Ponso es un chimpancé de unos 40 años que fue abandonado para morir en una isla desierta de Costa de Marfil después de haber sido utilizado en pruebas médicas. Fue mantenido con vida durante años por un aldeano llamado Germain, que dejaba plátanos y pan para el viejo chimpancé, ya que la isla no tenía fuentes naturales de alimento.

Ponso fue uno de las docenas de chimpancés que fueron abandonados en una serie de islas de Costa de Marfil y Liberia por el Centro de Sangre de Nueva York (NYBC), que los había utilizado durante años en pruebas médicas a menudo dolorosas.

Había 20 chimpancés en el grupo de Ponso cuando lo dejaron en las islas hace más de 30 años. En pocos meses, la mitad estaba muerta o desaparecida, ya que los animales no estaban en absoluto preparados para vivir solos después de toda su vida en jaulas diminutas.

Pero ahora ha formado un vínculo increíble con una mujer decidida a encontrarle un santuario para los próximos años.

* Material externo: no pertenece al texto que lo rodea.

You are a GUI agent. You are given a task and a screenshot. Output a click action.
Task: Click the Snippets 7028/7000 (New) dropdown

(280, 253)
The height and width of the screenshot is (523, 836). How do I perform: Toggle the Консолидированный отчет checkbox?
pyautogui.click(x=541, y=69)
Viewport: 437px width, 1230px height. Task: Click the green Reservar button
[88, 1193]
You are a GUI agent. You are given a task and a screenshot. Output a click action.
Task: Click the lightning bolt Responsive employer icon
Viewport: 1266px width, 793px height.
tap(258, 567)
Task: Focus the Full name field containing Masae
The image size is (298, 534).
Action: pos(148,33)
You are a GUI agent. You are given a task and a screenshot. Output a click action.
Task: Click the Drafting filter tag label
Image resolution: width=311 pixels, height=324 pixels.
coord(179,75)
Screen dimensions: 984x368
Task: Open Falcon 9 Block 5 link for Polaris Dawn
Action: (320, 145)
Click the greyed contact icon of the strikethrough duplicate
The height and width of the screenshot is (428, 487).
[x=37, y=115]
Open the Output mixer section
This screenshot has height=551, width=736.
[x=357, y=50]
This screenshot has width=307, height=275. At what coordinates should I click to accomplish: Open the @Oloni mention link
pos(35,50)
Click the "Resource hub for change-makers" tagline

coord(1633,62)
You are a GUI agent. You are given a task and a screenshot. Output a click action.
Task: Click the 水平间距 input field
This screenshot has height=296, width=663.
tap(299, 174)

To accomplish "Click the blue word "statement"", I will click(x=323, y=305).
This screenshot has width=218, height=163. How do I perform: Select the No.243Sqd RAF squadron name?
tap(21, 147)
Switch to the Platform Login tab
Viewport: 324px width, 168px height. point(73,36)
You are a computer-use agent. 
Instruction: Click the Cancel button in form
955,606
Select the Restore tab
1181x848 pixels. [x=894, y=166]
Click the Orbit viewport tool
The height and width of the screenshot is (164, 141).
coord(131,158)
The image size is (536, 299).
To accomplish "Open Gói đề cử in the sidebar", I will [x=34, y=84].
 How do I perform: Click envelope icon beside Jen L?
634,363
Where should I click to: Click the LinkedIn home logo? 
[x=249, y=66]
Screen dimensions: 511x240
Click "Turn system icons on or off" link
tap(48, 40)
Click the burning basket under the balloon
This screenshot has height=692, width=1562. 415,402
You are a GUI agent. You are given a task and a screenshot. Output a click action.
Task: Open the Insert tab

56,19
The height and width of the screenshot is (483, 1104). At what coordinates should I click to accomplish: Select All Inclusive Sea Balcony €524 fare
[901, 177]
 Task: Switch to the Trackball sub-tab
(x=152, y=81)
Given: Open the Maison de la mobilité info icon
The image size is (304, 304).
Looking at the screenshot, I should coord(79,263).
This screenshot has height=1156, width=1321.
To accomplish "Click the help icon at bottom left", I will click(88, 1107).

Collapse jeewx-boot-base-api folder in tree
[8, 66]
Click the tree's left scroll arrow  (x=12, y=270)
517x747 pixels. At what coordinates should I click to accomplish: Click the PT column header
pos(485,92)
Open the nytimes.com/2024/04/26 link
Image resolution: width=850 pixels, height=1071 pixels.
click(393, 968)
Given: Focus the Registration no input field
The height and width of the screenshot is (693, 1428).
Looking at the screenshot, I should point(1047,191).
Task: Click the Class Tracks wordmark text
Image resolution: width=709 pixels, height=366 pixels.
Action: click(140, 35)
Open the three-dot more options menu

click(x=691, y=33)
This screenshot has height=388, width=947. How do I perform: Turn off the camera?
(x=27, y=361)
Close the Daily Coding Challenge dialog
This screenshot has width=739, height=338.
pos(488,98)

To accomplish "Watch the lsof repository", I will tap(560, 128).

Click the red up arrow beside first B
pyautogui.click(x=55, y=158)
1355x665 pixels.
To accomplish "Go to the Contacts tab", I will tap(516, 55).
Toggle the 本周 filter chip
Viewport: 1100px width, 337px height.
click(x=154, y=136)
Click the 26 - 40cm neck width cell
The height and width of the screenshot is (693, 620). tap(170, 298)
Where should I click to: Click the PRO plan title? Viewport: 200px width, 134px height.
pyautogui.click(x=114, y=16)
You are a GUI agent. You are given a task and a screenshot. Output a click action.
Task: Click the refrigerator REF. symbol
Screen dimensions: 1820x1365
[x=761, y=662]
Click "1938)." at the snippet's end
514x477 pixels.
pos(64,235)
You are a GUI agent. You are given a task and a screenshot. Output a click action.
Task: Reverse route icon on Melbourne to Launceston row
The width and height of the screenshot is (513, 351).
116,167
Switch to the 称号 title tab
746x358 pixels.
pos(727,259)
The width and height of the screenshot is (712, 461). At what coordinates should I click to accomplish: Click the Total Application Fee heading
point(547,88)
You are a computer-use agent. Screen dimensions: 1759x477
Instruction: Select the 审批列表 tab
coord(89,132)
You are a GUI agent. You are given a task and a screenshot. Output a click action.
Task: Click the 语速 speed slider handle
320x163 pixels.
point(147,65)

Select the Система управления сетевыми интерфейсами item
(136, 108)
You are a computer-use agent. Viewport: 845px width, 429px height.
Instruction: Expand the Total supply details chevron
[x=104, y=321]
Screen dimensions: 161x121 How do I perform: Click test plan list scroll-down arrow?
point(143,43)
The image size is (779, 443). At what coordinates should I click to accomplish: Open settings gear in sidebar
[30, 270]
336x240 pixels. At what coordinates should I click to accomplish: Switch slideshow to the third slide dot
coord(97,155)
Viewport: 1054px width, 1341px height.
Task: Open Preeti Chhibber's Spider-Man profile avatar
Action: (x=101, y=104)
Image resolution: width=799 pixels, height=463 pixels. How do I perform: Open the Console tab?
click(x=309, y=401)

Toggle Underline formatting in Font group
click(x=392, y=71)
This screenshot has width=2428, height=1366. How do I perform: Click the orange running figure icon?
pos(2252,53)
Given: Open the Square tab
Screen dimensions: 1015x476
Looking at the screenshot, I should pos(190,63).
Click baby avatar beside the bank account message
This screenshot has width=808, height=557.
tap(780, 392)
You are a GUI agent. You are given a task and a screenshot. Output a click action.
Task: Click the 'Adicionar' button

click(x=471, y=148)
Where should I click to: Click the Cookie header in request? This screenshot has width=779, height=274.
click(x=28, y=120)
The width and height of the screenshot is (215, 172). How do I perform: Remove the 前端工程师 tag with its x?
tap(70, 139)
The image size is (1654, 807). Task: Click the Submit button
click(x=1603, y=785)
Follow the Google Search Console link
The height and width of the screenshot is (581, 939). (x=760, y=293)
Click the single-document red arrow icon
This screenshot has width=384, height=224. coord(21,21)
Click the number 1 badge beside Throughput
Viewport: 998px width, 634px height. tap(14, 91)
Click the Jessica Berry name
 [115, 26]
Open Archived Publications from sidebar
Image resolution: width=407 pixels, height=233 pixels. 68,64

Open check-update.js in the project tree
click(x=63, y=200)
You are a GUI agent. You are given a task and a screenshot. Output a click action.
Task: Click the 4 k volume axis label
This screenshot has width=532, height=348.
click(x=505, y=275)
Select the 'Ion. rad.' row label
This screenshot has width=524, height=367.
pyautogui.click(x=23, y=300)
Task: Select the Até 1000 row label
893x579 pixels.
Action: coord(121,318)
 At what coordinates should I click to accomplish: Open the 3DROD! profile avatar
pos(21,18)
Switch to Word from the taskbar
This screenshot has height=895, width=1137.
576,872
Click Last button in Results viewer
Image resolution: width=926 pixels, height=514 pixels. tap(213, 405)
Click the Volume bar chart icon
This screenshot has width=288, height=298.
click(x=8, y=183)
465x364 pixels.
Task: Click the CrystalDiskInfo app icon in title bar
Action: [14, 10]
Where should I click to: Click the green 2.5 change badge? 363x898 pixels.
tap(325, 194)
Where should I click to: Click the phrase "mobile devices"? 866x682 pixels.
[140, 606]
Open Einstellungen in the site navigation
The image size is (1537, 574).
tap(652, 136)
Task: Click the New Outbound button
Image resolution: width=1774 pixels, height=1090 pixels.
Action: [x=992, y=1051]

La experta en simios Estelle Raballand, fundadora del Centro de Conservación de Chimpancés (CCC), ha hecho que su misión sea rescatar a Ponso del aislamiento, y estas escenas muestran cómo han entablado una amistad increíble.

Tan pronto como llega a su pequeña isla en Costa de Marfil, Ponso está allí para saludarla con un cálido abrazo y una mano de amistad.

Estelle visita regularmente al chimpancé, para comprobar su estado de salud y asegurarse de que toma sus vitaminas.

Estelle también quiere encontrar un compañero para Ponso y cree que un joven chimpancé rescatado llamado Nikla, que vive en el Zoológico Nacional de la capital económica de Côte d'Ivoire, Abiyán, es el candidato perfecto.